» **Consigne**
Reproduisez intégralement le texte sur la spoliation des biens juifs, sans en modifier un seul mot.

» **Extrait choisi**
SHOAH : Biens juifs spoliés, le difficile travail de restitution.

Dès 1938 en Allemagne, puis quelques années plus tard dans les pays occupés par l’ogre nazi, les juifs, déjà mis au ban de la société en vertu de lois ségrégationnistes et liberticides, ont été les victimes de ce qui restera dans l’histoire comme la plus grande entreprise de spoliation. Biens immobiliers, entreprises, objets d’arts, bijoux, mobilier, outils de travail, vêtements et jusqu’au moindre drap et ustensile de cuisine, tout leur fût dérobé. Recensés, inventoriés et ce jusqu’à la dernière petite cuillère, leurs biens ne leur appartenaient plus et ils ne pouvaient plus en disposer. Leurs entreprises et fonds de commerce tombent aux mains d’administrateurs provisoires nommés par les autorités nationales, par le commissariat aux questions juives en France, dans un processus dit d’aryanisation. Des affiches sont placardées dans les vitrines, sur les devantures, signifiant ainsi aux yeux de tous que l’entreprise, la boutique, l’échoppe d’artisan, autrefois juive ne l’était plus. Ces spoliations seront les prémices du sort funeste qui sera celui de ces hommes, femmes et enfants qui n’avaient commis aucun crime. Tout d’abord volés, dépossédés, ils sont destinés à être bientôt déportés, puis assassinés dans les chambres à gaz de Sobibor ou d’Auschwitz-Birkenau.

» **Données fournies**
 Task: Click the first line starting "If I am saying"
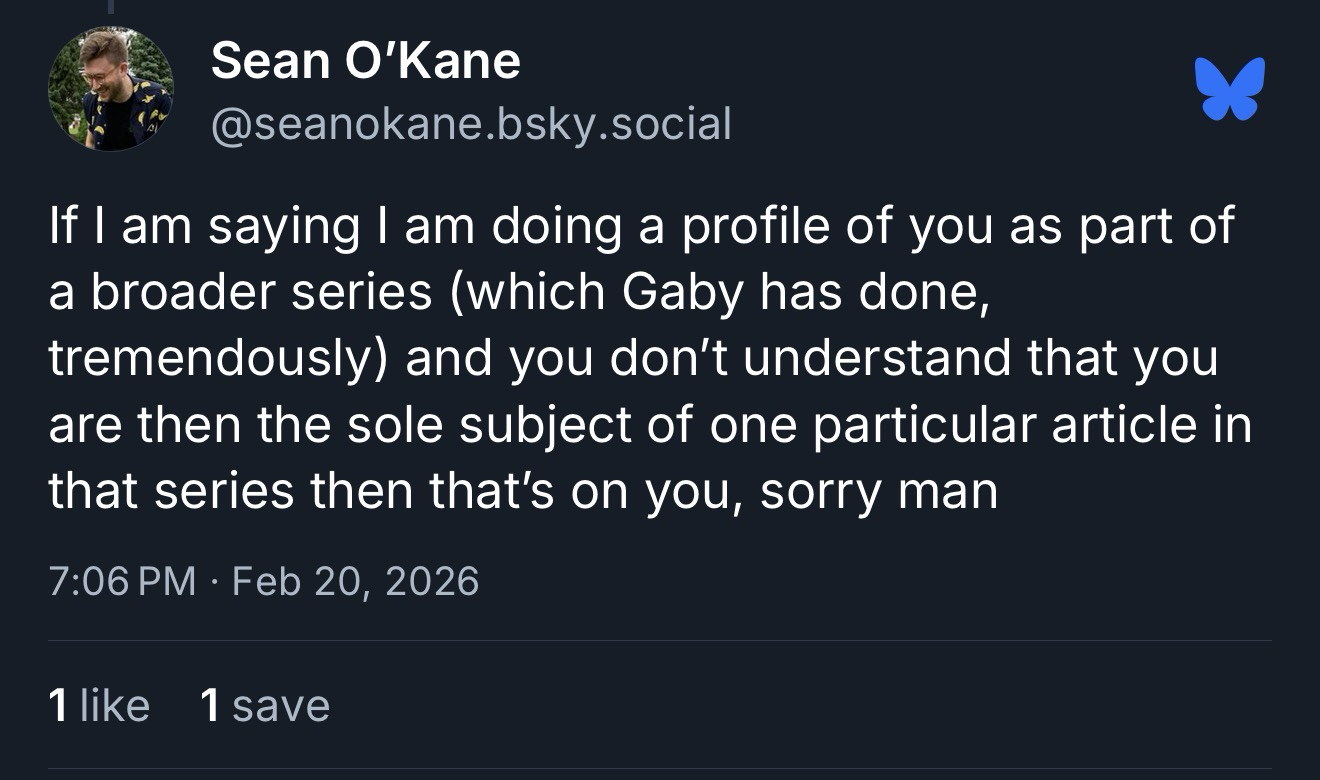coord(640,226)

» **Résultat obtenu**
SHOAH : Biens juifs spoliés, le difficile travail de restitution.

Dès 1938 en Allemagne, puis quelques années plus tard dans les pays occupés par l’ogre nazi, les juifs, déjà mis au ban de la société en vertu de lois ségrégationnistes et liberticides, ont été les victimes de ce qui restera dans l’histoire comme la plus grande entreprise de spoliation. Biens immobiliers, entreprises, objets d’arts, bijoux, mobilier, outils de travail, vêtements et jusqu’au moindre drap et ustensile de cuisine, tout leur fût dérobé. Recensés, inventoriés et ce jusqu’à la dernière petite cuillère, leurs biens ne leur appartenaient plus et ils ne pouvaient plus en disposer. Leurs entreprises et fonds de commerce tombent aux mains d’administrateurs provisoires nommés par les autorités nationales, par le commissariat aux questions juives en France, dans un processus dit d’aryanisation. Des affiches sont placardées dans les vitrines, sur les devantures, signifiant ainsi aux yeux de tous que l’entreprise, la boutique, l’échoppe d’artisan, autrefois juive ne l’était plus. Ces spoliations seront les prémices du sort funeste qui sera celui de ces hommes, femmes et enfants qui n’avaient commis aucun crime. Tout d’abord volés, dépossédés, ils sont destinés à être bientôt déportés, puis assassinés dans les chambres à gaz de Sobibor ou d’Auschwitz-Birkenau.